● **Problem to solve**: Write out the listing below word for word, from the line with "The width and" to the line with "Action: (170, 166)", including both of those lines.

● **Input records**:
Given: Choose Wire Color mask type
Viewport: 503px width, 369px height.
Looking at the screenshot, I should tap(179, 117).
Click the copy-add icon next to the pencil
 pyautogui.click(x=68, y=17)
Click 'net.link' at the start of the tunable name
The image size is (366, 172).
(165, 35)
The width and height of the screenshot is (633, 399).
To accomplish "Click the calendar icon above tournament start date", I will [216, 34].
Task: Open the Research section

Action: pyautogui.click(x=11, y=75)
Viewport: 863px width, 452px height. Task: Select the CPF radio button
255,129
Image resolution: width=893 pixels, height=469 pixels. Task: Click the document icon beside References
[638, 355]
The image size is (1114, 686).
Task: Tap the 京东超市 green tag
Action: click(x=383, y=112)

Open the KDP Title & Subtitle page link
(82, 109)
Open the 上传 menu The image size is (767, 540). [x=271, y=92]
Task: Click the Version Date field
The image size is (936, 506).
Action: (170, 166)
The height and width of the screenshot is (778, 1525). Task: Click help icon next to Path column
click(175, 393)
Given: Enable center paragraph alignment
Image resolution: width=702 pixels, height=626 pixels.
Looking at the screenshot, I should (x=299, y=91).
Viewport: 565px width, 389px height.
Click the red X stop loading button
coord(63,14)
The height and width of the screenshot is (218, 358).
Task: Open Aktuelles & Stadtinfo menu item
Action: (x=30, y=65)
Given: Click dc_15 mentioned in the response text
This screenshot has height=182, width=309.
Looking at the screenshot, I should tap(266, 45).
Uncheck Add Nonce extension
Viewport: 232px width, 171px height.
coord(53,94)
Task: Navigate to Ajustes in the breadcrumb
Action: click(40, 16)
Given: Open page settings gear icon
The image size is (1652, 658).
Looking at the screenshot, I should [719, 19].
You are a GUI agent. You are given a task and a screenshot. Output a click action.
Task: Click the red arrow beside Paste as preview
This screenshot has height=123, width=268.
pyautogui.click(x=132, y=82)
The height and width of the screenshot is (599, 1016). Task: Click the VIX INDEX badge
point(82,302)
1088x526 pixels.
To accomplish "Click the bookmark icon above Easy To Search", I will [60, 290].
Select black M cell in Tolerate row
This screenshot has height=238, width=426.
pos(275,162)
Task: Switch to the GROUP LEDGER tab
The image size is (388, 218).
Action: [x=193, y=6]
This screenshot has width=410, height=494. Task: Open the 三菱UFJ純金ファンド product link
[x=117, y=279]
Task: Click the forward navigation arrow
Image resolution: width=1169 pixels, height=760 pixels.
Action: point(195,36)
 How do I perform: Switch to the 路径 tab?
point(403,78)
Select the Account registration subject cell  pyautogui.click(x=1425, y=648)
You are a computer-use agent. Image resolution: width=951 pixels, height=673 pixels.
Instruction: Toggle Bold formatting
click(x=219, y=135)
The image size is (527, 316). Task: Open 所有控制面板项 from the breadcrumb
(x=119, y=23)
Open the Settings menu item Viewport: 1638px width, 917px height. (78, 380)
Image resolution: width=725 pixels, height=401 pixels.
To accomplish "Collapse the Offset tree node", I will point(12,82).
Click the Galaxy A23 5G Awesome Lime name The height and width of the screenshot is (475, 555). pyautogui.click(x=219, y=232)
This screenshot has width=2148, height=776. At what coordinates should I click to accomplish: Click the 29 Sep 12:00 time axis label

● **Response**:
The width and height of the screenshot is (633, 399).
To accomplish "Click the calendar icon above tournament start date", I will [216, 34].
Task: Open the Research section

Action: pyautogui.click(x=11, y=75)
Viewport: 863px width, 452px height. Task: Select the CPF radio button
255,129
Image resolution: width=893 pixels, height=469 pixels. Task: Click the document icon beside References
[638, 355]
The image size is (1114, 686).
Task: Tap the 京东超市 green tag
Action: click(x=383, y=112)

Open the KDP Title & Subtitle page link
(82, 109)
Open the 上传 menu The image size is (767, 540). [x=271, y=92]
Task: Click the Version Date field
The image size is (936, 506).
Action: (170, 166)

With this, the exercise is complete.